For those who are unfamiliar with how quads are run, and perhaps even with chess, I’ll note that when someone plays in a USCF-sanctioned tournament (”USCF”=”United States Chess Federation”), he gets a rating—a measure of playing strength—based on his results and on the strengths of his opponents.  The more rated games one plays, the more accurate his rating becomes.  In quads, the four highest-rated players are grouped together, and the four highest-rated players below them are grouped together, and so on, and each player plays one game against each of the other three players in his quad.  (If the number of players isn’t even, the tournament director plays, making it even; and if the number of players still isn’t a multiple of four, the bottom group is a six-person section in which each person still plays three games but in which the pairings are handled by something called the “Swiss system,” a well-established system for pairing players, round after round, in a tournament.)  My rating (1815, but now probably up to about 1830) is in the top fourth or fifth of tournament players; I had the seventh-highest rating among the twenty-two players.  USCF classes include Senior Master (2400+), National Master (2200-2399), Expert (2000-2199), Class A (1800-1999), Class B (1600-1799), Class C (1400-1599), Class D (1200-1399),  and Class E (1000-1199); few adults are lower-rated than 1000, although many kids are.  (The local chess club only has one master and one expert.) 

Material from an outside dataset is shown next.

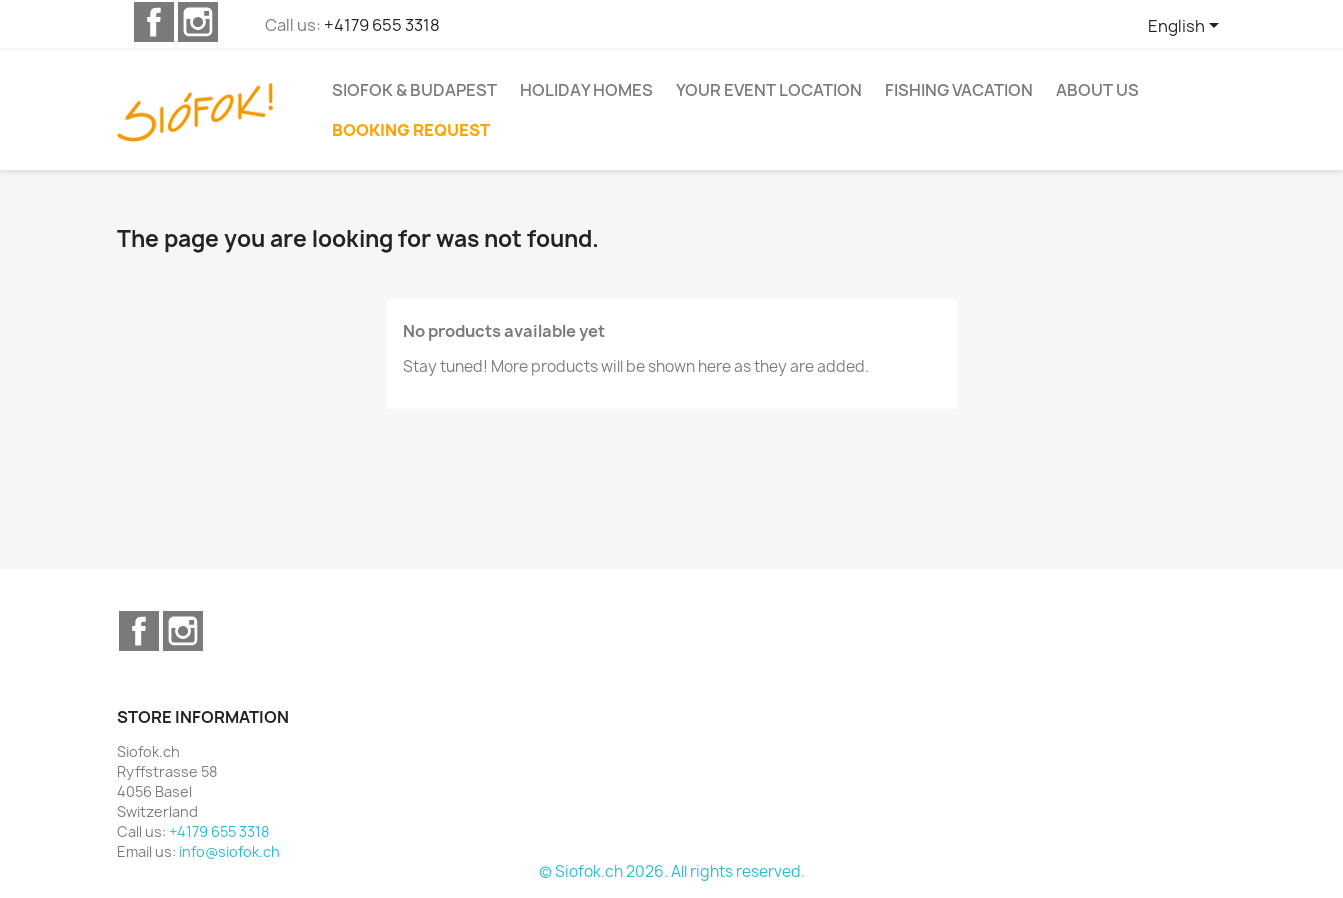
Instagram (198, 22)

I had a strange quad.  I won my first game, when I should have lost—I got into a very inferior position straight out of the opening, struggled to come up with active play, and held on, only to reach a middlegame position in which I was sure I was lost.  But my opponent didn’t make the moves I thought he’d make, and I wound up trading down into a favorable endgame, which I then won.  In the second round, I played a very drawish game, only to stumble into a lost ending!  <Sigh>  Then, in the third round, my opponent handed me an Exchange (a rook for either knight or bishop—in this case, a knight) by letting me fork his queen and rook with my knight, and after many more moves, I forced his resignation.  So, it wasn’t a bad quad, measured by results—I scored 2-1—but it wasn’t a quad in which I played the way I want to. 

Now that I have the use of ChessImager (see previous post), I’ve been able to put a few “little lessons” in the chess section of my Web site with diagrams.  I have sections on playing for the endgame, on building walls, and on tempo moves, and a couple of other sections are planned.  I’m delighted!

I played Black against the club master last night, and although I lost, I’m happy, overall, with the game I played.  I played a Caro-Kann, he played his 1 e4 c6 2 Nc3 d5 3 Qf3 line–the one that caught me off-guard once before when we played–and I completely neutralized his advantage.  We wound up in an endgame with two bishops each and pawns on both sides of the board in a nearly symmetrical position, but somehow he managed to win.  I suppose that’s why he’s a master.  Of course, I missed a couple of his moves, including the one that won a pawn for him.

Tomorrow, I play in the First Saturday of the Month quads.